Но мундштук, какая мысль, Марина! Совершилось, и этот миллионно первый, где-то на полпути между настоящим полным и всеми прежними, пережитыми и писанными. Но если б ты знала, как я люблю тебя!
Письмо 118
<ок. 13 октября 1927 г.>
Цветаева – Пастернаку
Конспект письма
1) 1905 г. дошел, много раз перечитан, превзошел все ожидания. Если бы на него было убито 5 лет – и то бы стоило.
2) другая посылка тоже дошла. Благодарность. Речь впереди.
3) пишется длинное письмо в тетрадку, после дезинфекции перепишется и пришлется.
4) из Сорренто получит книгу «После России», которая выходит на днях.
5) обрилась[106], здоровье детей и мое – хорошо. Карантину конец 20го–25го.

▶ [Исходные данные]:
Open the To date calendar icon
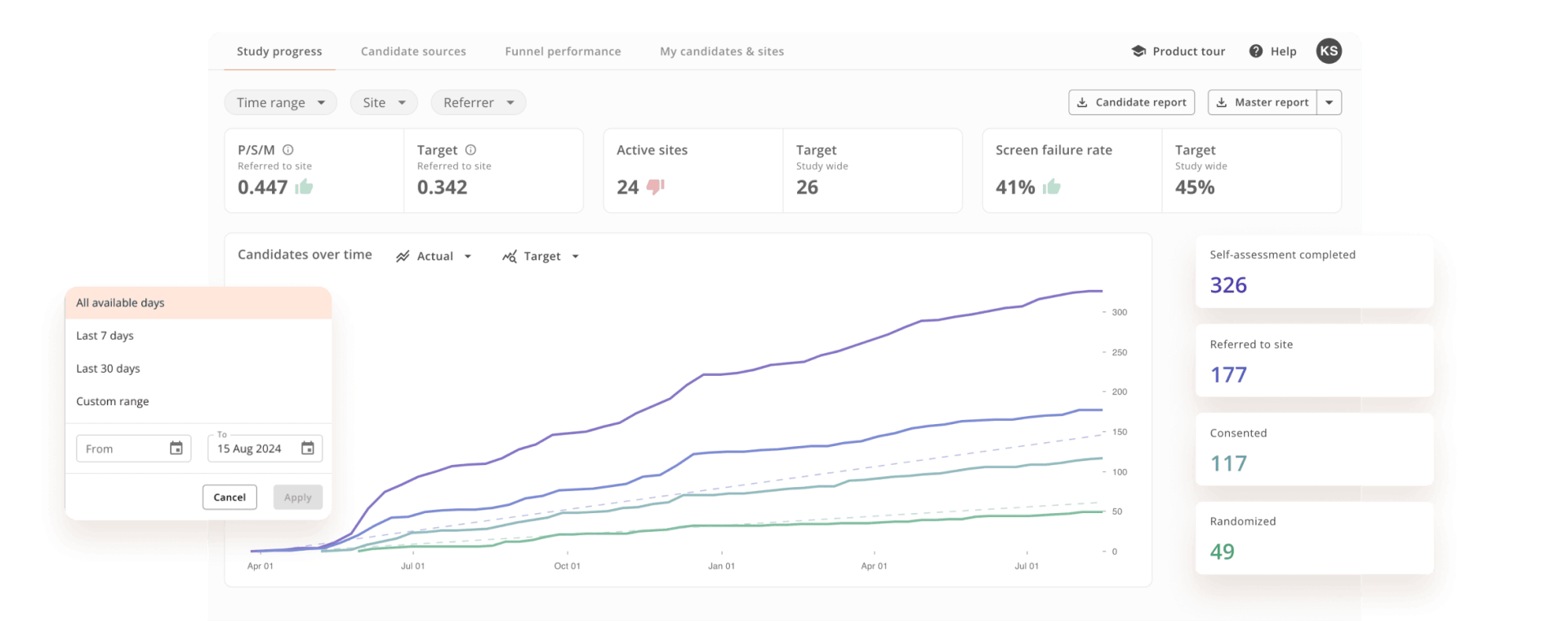The width and height of the screenshot is (1568, 621). [308, 449]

▶ [Задание A]:
Верны ли по отрывку из писем Цветаевой и Пастернака эти утверждения: (i) книга «После России» уже вышла; (ii) карантин закончится 20–25-го; (iii) длинное письмо пишется в тетрадку? Ответьте «да» или «нет» и точно процитируйте слова отрывка, которые это решают.
▶ [Задание B]:
Перепишите всё в отрывке из писем Цветаевой и Пастернака, начиная с «Но мундштук, какая» и ниже вплоть до «Благодарность. Речь впереди.», заменив «мундштук» на «карандаш».
▶ [Задание C]:
Допишите отрывок из писем Цветаевой и Пастернака дальше, начиная после его последней строки.

▶ [Ответ A]:
(i) Нет: «которая выходит на днях».
(ii) Да: «Карантину конец 20го–25го».
(iii) Да: «пишется длинное письмо в тетрадку».

▶ [Ответ B]:
Но карандаш, какая мысль, Марина! Совершилось, и этот миллионно первый, где-то на полпути между настоящим полным и всеми прежними, пережитыми и писанными. Но если б ты знала, как я люблю тебя!
Письмо 118
<ок. 13 октября 1927 г.>
Цветаева – Пастернаку
Конспект письма
1) 1905 г. дошел, много раз перечитан, превзошел все ожидания. Если бы на него было убито 5 лет – и то бы стоило.
2) другая посылка тоже дошла. Благодарность. Речь впереди.

▶ [Ответ C]:
6) все письма дошли.
U.R.S.S. Moscou
Москва
Волхонка, 14, кв. 9
Борису Леонидовичу Пастернаку
Приложение
C.Rodzevitch
14, rue Monge
Meudon-Val-Fleuri
13 октября 1927 г.
Родзевич – Пастернаку
Глубокоуважаемый Борис Леонидович!
Пишу Вам по поручению Марины Ивановны. Собственным письмом она не хочет нарушать запретную черту карантина, который продлится у нее, вероятно, числа до 20–25 октября.
Вот что М.И. просила Вам передать:
1. «1905 г.» дошел, много раз перечитан, превзошел все ожидания. Если бы на него было убито 5 лет – и то бы стоило.
2. Другая посылка тоже дошла. За нее – благодарность. Об этом речь впереди.
3. Вам пишется длинное письмо – пока в тетрадку, после дезинфекции перепишется и пошлется.
4. Из Сорренто получите книгу «После России», к<отор>ая выходит на днях.
5. Все письма получены.
6. Здоровье детей и М.И. – хорошо.
М.И. – обрилась (подтверждаю это свидетельским показанием – вместо «русых кудрей» – голый череп с обострившимися очертаниями ушей. Что-то напоминающее одновременно и сатира и древнего египтянина).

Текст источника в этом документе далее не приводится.